◆ **QUOTED PASSAGE**:
******************************

Despite his years, though, they may get a lot more continuity than they bargained for. This is, after all, the twenty-first century, in which technological breakthroughs in general, and medical breakthroughs in particular, are coming along at a breakneck and accelerating pace. Such advances, described in the recent books More Than Human by Ramez Naam, and Joel Garreau's Radical Evolution, may upend (among many other things) the stately applecart of traditional papal successions if (as seems increasingly likely) they result in extreme life extension and indefinitely-long healthy human life spans.

...

In a world of conventional life spans, we can always console ourselves with the thought that, if we're stuck with a dud pope, or a particularly nasty and competent dictator, or an overactivist judge, no one lasts forever.

...

******************************

◆ **BRIEF A**:
Return the text of the passage on papal succession and life extension between "Despite his years, though, they" and "one lasts forever.", inclusive.
◆ **BRIEF B**:
According to the passage on papal succession and life extension, which figures might we be stuck with in a world of conventional life spans? List every one it names.
◆ **BRIEF C**:
Continue the passage on papal succession and life extension from its last sentence.

◆ **DATA RECORDS**:
******************************

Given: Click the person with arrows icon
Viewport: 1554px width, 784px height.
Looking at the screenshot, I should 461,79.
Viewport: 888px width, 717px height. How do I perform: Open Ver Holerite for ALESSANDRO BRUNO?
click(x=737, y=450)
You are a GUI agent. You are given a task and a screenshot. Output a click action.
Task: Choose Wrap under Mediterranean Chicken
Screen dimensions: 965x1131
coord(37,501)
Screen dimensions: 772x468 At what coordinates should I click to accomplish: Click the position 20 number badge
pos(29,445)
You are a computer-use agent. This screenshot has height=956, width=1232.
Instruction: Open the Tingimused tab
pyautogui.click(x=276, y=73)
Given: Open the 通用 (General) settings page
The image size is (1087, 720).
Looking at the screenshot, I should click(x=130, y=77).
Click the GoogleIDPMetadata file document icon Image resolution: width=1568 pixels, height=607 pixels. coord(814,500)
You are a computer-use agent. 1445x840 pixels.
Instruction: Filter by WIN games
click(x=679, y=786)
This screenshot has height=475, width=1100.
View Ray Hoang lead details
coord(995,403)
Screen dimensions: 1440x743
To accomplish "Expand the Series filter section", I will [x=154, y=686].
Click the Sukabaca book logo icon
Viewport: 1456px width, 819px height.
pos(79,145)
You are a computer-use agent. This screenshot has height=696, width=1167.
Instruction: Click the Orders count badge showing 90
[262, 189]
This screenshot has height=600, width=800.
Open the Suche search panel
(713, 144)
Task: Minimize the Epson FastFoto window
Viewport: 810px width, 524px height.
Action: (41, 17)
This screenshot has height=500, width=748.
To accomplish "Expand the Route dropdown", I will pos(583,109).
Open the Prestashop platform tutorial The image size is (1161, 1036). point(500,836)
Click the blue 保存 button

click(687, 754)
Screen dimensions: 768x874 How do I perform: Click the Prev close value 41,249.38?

******************************

◆ **ANSWER BOX A**:
Despite his years, though, they may get a lot more continuity than they bargained for. This is, after all, the twenty-first century, in which technological breakthroughs in general, and medical breakthroughs in particular, are coming along at a breakneck and accelerating pace. Such advances, described in the recent books More Than Human by Ramez Naam, and Joel Garreau's Radical Evolution, may upend (among many other things) the stately applecart of traditional papal successions if (as seems increasingly likely) they result in extreme life extension and indefinitely-long healthy human life spans.

...

In a world of conventional life spans, we can always console ourselves with the thought that, if we're stuck with a dud pope, or a particularly nasty and competent dictator, or an overactivist judge, no one lasts forever.

◆ **ANSWER BOX B**:
- a dud pope
- a particularly nasty and competent dictator
- an overactivist judge

◆ **ANSWER BOX C**:
If, as many think, this pope was selected to provide at least a temporary bulwark against modernity, how ironic that one of the features of modern life that he might be having to fight could also be one that could allow his own obstruction to it to be permanent

I think that it's clear that change means change - as and when scientists attain funding enough to build the technologies of radical life extension we will start to see shifts in society to match. I imagine that lifetime positions will be one of the first to go. Large organizations like to maintain the status quo, and the status quo is a certain amount of turnover.

As a side note, I've never found the immortal dictator to be a particularly convincing objection to healthy life extension. For a start, it's also an objection to all modern medicine and its life-prolonging effects. Secondly, how many dictators manage to maintain their position for life at the moment?